▸ Dataset extract:

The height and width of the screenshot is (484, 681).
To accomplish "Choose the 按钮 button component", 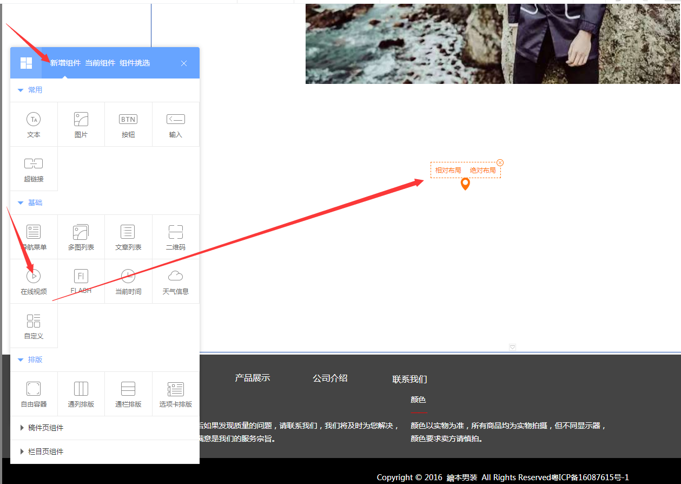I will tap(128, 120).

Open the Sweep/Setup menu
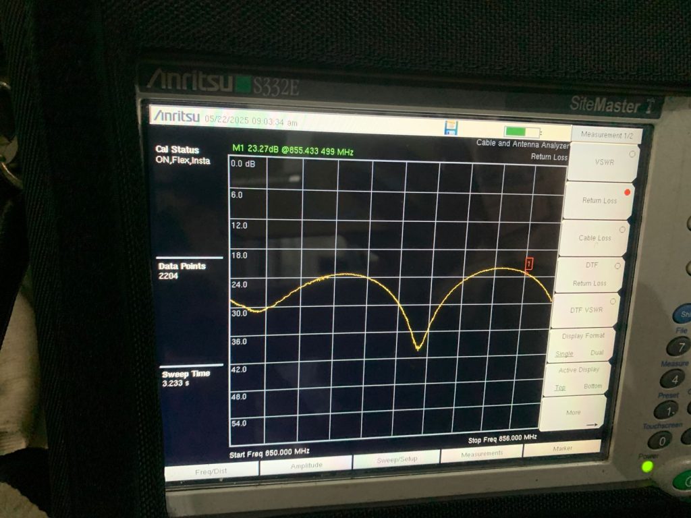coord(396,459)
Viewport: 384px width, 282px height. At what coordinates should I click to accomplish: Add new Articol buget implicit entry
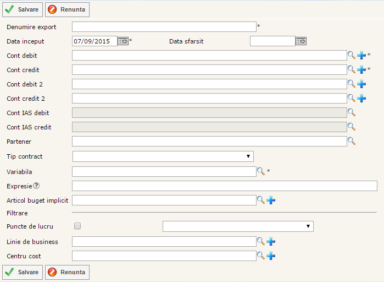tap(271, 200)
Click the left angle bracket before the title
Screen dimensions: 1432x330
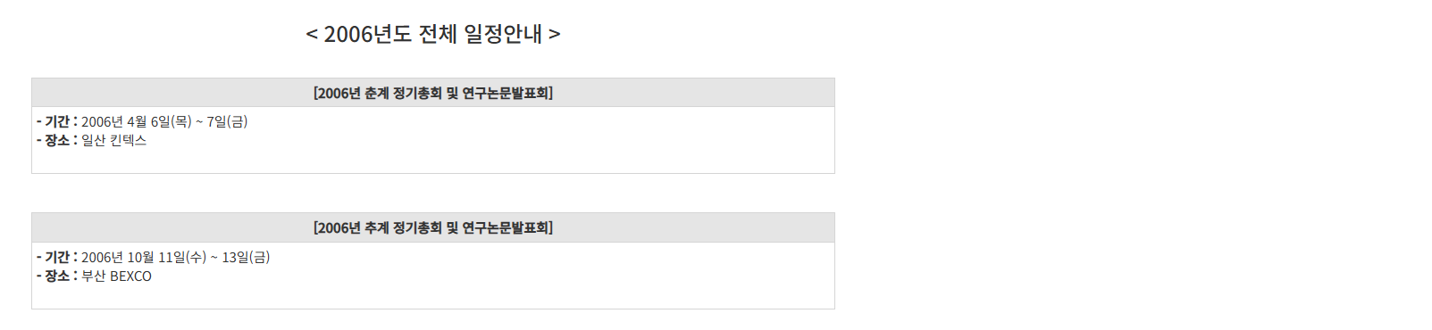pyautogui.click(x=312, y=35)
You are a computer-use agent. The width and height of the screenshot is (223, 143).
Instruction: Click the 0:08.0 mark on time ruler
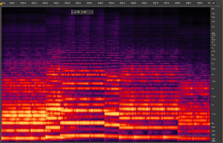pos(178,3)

--

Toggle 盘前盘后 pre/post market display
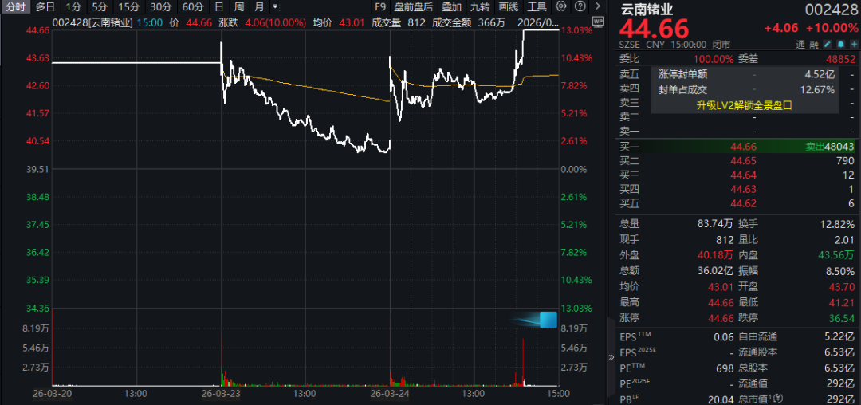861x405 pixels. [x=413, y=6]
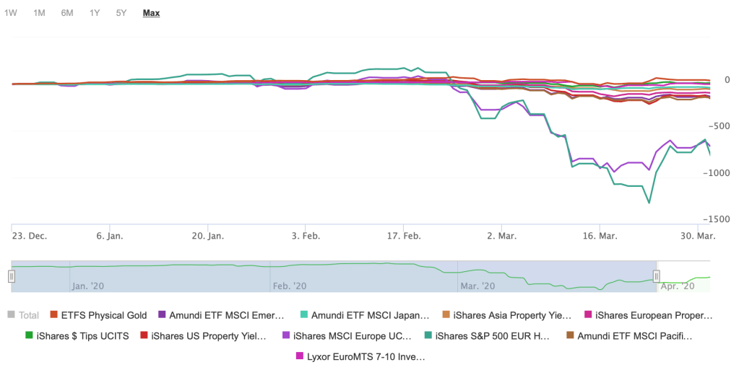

▸ What to produce:
Please return every line of the records that contains the word "screenshot".

▸ Exercise solution:
The height and width of the screenshot is (484, 681).
You are a computer-use agent. The width and height of the screenshot is (223, 143).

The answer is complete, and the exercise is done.